According to DASCA’s insights report, 89% of CEOs believe big data insights are integral to maintaining their share of the market. However, 56% of those same leaders don’t think their data is trustworthy. This is because data is only useful if it is analyzed correctly. While there have been advancements in drawing conclusions through big data algorithms, the ability to think critically is a skill unique to human workers and is still necessary in final decision making. This applies to all industries with augmented workforces, since rushing to solve small problems can cause future issues if the root cause is not understood and addressed. Leaders that think critically won’t just solve problems as they appear but spend time and resources to solve the right problems, therefore increasing productivity and return on investment.
According to a recent study by Aon, employee engagement at work is 55% lower if they lack resilience. The trauma and tragedy caused by the pandemic have contributed to high levels of burnout felt by workers everywhere. When leaders face the major changes and challenges of the world today, resilience is a key skill to support the personal well-being of themselves and their employees, helping to bounce back from challenges. Resilience is also core to a team’s ability to face failure and remain engaged in the mission at hand. Teams with the mental and emotional space to rebound and learn from failure will act boldly and take innovative risks that benefit the whole company. Leaders can support the resilience of their teams by listening rather than trying to talk employees out of their feelings. They can also share information as they learn it and be transparent about not having all the answers. Teams with resilience feel more connected and engaged in the work they do, while organizations reap the rewards of increased productivity and a healthy work environment.

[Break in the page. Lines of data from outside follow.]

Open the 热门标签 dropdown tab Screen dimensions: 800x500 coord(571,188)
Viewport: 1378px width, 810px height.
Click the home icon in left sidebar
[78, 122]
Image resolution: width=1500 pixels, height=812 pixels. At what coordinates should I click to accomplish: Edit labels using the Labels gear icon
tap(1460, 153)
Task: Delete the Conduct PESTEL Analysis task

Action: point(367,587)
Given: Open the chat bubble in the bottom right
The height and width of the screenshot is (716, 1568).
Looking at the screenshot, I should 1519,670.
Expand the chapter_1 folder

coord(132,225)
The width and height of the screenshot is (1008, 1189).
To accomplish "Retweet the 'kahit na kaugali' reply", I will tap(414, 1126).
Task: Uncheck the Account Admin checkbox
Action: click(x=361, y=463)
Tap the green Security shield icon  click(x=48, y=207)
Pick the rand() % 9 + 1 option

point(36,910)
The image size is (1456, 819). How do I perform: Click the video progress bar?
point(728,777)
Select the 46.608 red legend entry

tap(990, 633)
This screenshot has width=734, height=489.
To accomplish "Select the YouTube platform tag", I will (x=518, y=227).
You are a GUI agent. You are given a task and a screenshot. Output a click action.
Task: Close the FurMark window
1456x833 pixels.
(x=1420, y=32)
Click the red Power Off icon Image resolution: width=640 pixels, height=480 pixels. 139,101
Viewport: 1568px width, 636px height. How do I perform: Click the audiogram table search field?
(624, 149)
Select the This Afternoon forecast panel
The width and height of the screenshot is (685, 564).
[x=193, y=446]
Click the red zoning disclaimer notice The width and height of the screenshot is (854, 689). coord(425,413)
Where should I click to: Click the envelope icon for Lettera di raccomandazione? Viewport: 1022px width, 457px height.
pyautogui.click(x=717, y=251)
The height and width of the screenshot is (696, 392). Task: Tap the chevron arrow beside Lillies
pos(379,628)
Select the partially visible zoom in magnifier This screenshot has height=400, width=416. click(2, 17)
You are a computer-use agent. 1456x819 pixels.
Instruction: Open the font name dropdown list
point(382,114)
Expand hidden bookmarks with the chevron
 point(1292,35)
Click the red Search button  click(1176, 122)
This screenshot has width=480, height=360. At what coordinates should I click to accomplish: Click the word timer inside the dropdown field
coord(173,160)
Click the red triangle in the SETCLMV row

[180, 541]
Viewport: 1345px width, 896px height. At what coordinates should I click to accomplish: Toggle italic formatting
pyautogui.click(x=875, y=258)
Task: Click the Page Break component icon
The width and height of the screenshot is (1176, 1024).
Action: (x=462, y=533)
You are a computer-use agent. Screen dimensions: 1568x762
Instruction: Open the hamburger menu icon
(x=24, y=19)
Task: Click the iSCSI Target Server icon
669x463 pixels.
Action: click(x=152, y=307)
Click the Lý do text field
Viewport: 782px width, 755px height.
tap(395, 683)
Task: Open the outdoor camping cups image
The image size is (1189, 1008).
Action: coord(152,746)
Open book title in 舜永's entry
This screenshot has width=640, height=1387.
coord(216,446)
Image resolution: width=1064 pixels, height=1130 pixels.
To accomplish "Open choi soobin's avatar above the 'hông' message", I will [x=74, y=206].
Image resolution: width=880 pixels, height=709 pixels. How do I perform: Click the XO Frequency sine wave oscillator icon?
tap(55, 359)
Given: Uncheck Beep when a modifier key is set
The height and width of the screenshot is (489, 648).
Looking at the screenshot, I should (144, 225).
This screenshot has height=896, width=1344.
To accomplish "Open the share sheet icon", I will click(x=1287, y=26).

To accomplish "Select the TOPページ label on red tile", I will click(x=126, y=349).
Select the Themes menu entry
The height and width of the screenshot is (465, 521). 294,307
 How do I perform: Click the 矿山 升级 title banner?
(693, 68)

Empathy is the key ingredient in making products and services that consistently sell. In human-centric design (a problem-solving process that includes the end-user perspectives in every phase of product creation), employees must be good listeners, putting themselves in clients’ shoes so that they can adequately understand the problems with current designs. For example, Oral B created a child’s toothbrush by first observing the way that children brush. Noticing that children struggled with the thin handles of the adult brushes, the design team created a smaller brush with a thicker, squishier handle. By using design thinking to empathetically address the needs of these children, Oral B’s toothbrush design became the bestseller for 18 months straight. Today, when the marketplace is constantly shifting, leaders that are skilled in empathy will constantly search for the most effective solutions for customers, allowing the organization to create cutting-edge innovations that blow competition out of the water.
The constant changes the business world is facing can be disorienting. Leaders and employers are often left to wonder what skills they can invest in that will last more than a few years as the skills gap in the workforce widens. However, by investing in human-centric skills, companies can build a culture that puts their people first, forming teams that can roll with the punches and keep pressing towards a brighter future. Eventually, these changes will lead to the innovations that open new doors of possibility for all.